Nanofabrication and Engineering of Gene Delivery Vectors

Abstract

Coaxial electrospray is an encapsulation method in use in biomedical research for the encapsulation of drugs and genes. In this thesis, its ability to produce polymer capsules with a core-shell structure was investigated as potential non-viral vector for gene delivery. Three main aspects were considered. 1) The shell polymer was varied between a homopolymer and block copolymer to compare their ability to condense the inner polymer and so produce a smaller particle. 2) DNA is expensive and not cost-effective to use in the large quantities required here.

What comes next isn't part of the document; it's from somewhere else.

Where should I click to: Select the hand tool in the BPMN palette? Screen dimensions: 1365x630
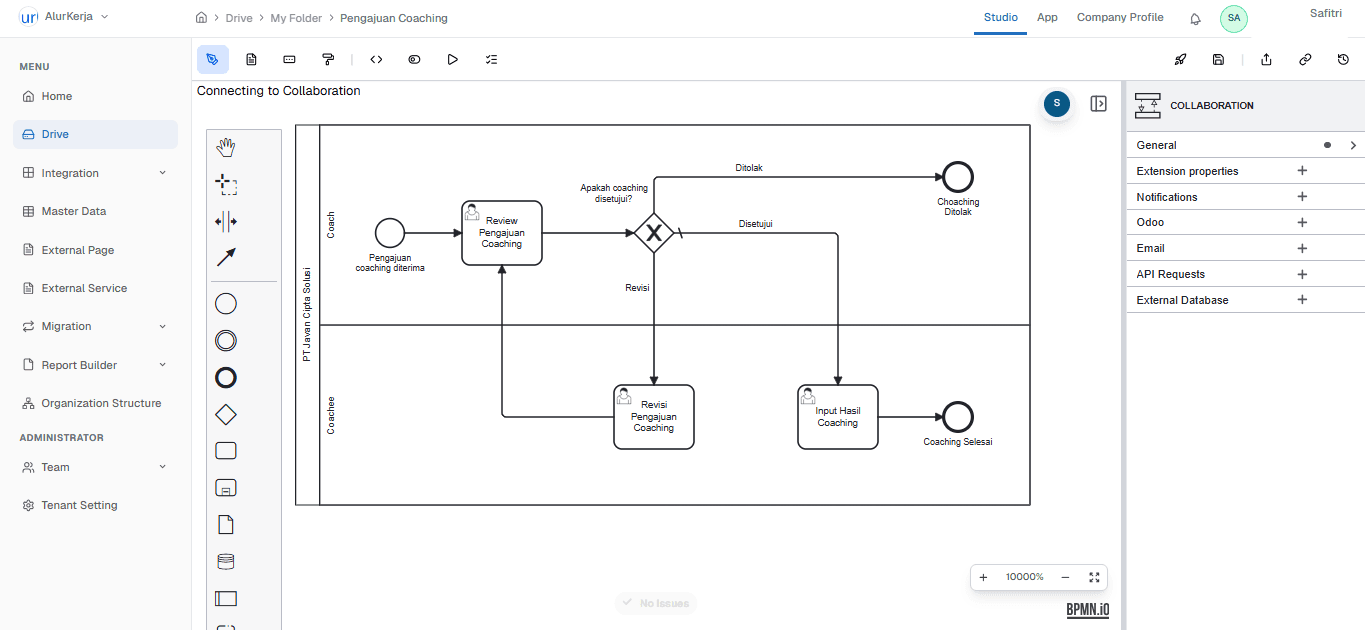click(x=225, y=146)
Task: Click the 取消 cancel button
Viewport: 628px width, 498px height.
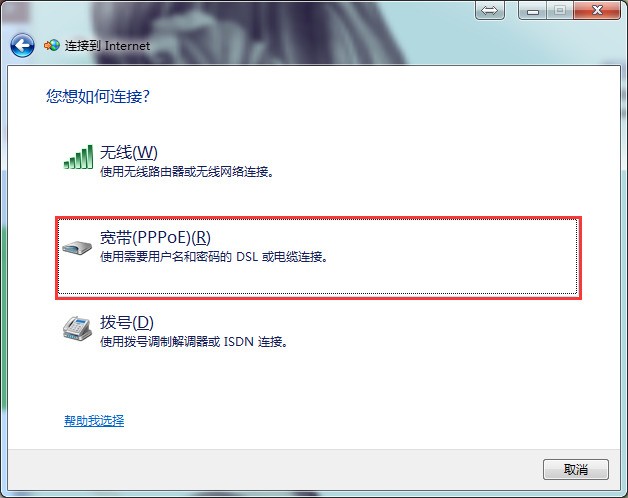Action: [x=576, y=469]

Therefore two different polymers (carboxymethyl cellulose and hyaluronic acid, referred to as CMC and HA respectively) were used for the inner polymer and as potential cost-effective models for DNA due to their similar structures – long-chain polymers with a negative charge. 3) Electrosprayed particles were characterised and compared with bulk-assembled complexes to assess differences in size, structure and zeta potential. For electrospray to be considered as a good method, it must produce particles with characteristics that are at least as good as complexes produced through self-assembly. It was seen that electrospray was able to produce particles of a similar size to bulk-assembled complexes (110 nm and 106 nm respectively) and core-shell structures were seen with all particles and complexes. The main differences were seen with zeta potential. Complexes using the block copolymer decreased the zeta potential to a large degree, but this decrease was not seen with electrosprayed particles suggesting a difference in shell structure. Particles and complexes containing hyaluronic acid were seen to be less stable than those containing CMC as they underwent aggregation in aqueous phase. Finally it was seen that the particles produced by electrospray were relatively soft as they underwent deformation when sprayed onto hard substrates.